- [DIRECTIONS]
Each record should be returned exactly as it is written.

[SUPPLIED RECORDS — start]

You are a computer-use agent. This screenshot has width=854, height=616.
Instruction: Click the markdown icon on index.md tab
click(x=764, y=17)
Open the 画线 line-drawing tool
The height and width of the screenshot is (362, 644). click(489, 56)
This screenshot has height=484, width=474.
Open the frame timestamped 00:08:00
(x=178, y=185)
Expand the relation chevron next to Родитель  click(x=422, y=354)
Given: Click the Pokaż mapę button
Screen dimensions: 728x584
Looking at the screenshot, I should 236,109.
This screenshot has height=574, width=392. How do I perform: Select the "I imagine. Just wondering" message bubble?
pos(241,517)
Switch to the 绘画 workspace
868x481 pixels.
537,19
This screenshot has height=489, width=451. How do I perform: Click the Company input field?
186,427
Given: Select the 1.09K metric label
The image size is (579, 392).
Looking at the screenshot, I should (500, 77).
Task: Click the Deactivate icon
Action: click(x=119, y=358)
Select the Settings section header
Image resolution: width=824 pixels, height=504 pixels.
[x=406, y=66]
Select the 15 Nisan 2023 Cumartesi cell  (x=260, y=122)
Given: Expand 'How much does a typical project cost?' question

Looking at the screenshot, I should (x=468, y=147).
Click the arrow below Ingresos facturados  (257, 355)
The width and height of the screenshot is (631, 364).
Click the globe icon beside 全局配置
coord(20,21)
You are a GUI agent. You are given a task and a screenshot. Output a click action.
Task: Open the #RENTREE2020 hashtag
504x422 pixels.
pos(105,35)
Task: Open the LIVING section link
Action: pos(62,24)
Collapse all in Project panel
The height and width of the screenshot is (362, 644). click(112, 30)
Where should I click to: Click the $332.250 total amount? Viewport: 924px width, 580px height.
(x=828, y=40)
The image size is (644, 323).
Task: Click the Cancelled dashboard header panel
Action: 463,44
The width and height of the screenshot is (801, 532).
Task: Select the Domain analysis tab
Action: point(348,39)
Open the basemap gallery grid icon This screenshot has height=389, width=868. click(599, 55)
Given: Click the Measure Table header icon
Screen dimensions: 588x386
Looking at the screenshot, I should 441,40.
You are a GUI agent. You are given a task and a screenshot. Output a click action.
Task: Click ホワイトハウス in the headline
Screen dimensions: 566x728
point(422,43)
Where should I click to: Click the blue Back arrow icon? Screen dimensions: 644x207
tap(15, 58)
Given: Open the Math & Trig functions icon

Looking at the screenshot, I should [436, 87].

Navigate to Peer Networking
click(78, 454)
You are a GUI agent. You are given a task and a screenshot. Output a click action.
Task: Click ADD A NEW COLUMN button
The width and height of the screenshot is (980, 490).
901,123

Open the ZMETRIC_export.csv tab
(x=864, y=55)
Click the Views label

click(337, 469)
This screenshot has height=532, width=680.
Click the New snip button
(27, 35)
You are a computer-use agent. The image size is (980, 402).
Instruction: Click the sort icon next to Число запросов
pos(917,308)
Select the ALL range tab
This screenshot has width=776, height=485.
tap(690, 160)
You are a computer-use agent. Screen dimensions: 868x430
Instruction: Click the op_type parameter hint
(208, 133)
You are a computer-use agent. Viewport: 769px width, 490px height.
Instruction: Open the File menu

[SUPPLIED RECORDS — finish]

- [ANSWER SPACE]
You are a computer-use agent. This screenshot has width=854, height=616.
Instruction: Click the markdown icon on index.md tab
click(x=764, y=17)
Open the 画线 line-drawing tool
The height and width of the screenshot is (362, 644). click(489, 56)
This screenshot has height=484, width=474.
Open the frame timestamped 00:08:00
(x=178, y=185)
Expand the relation chevron next to Родитель  click(x=422, y=354)
Given: Click the Pokaż mapę button
Screen dimensions: 728x584
Looking at the screenshot, I should 236,109.
This screenshot has height=574, width=392. How do I perform: Select the "I imagine. Just wondering" message bubble?
pos(241,517)
Switch to the 绘画 workspace
868x481 pixels.
537,19
This screenshot has height=489, width=451. How do I perform: Click the Company input field?
186,427
Given: Select the 1.09K metric label
The image size is (579, 392).
Looking at the screenshot, I should (500, 77).
Task: Click the Deactivate icon
Action: click(x=119, y=358)
Select the Settings section header
Image resolution: width=824 pixels, height=504 pixels.
[x=406, y=66]
Select the 15 Nisan 2023 Cumartesi cell  (x=260, y=122)
Given: Expand 'How much does a typical project cost?' question

Looking at the screenshot, I should (x=468, y=147).
Click the arrow below Ingresos facturados  (257, 355)
The width and height of the screenshot is (631, 364).
Click the globe icon beside 全局配置
coord(20,21)
You are a GUI agent. You are given a task and a screenshot. Output a click action.
Task: Open the #RENTREE2020 hashtag
504x422 pixels.
pos(105,35)
Task: Open the LIVING section link
Action: pos(62,24)
Collapse all in Project panel
The height and width of the screenshot is (362, 644). click(112, 30)
Where should I click to: Click the $332.250 total amount? Viewport: 924px width, 580px height.
(x=828, y=40)
The image size is (644, 323).
Task: Click the Cancelled dashboard header panel
Action: 463,44
The width and height of the screenshot is (801, 532).
Task: Select the Domain analysis tab
Action: point(348,39)
Open the basemap gallery grid icon This screenshot has height=389, width=868. click(599, 55)
Given: Click the Measure Table header icon
Screen dimensions: 588x386
Looking at the screenshot, I should 441,40.
You are a GUI agent. You are given a task and a screenshot. Output a click action.
Task: Click ホワイトハウス in the headline
Screen dimensions: 566x728
point(422,43)
Where should I click to: Click the blue Back arrow icon? Screen dimensions: 644x207
tap(15, 58)
Given: Open the Math & Trig functions icon

Looking at the screenshot, I should [436, 87].

Navigate to Peer Networking
click(78, 454)
You are a GUI agent. You are given a task and a screenshot. Output a click action.
Task: Click ADD A NEW COLUMN button
The width and height of the screenshot is (980, 490).
901,123

Open the ZMETRIC_export.csv tab
(x=864, y=55)
Click the Views label

click(337, 469)
This screenshot has height=532, width=680.
Click the New snip button
(27, 35)
You are a computer-use agent. The image size is (980, 402).
Instruction: Click the sort icon next to Число запросов
pos(917,308)
Select the ALL range tab
This screenshot has width=776, height=485.
tap(690, 160)
You are a computer-use agent. Screen dimensions: 868x430
Instruction: Click the op_type parameter hint
(208, 133)
You are a computer-use agent. Viewport: 769px width, 490px height.
Instruction: Open the File menu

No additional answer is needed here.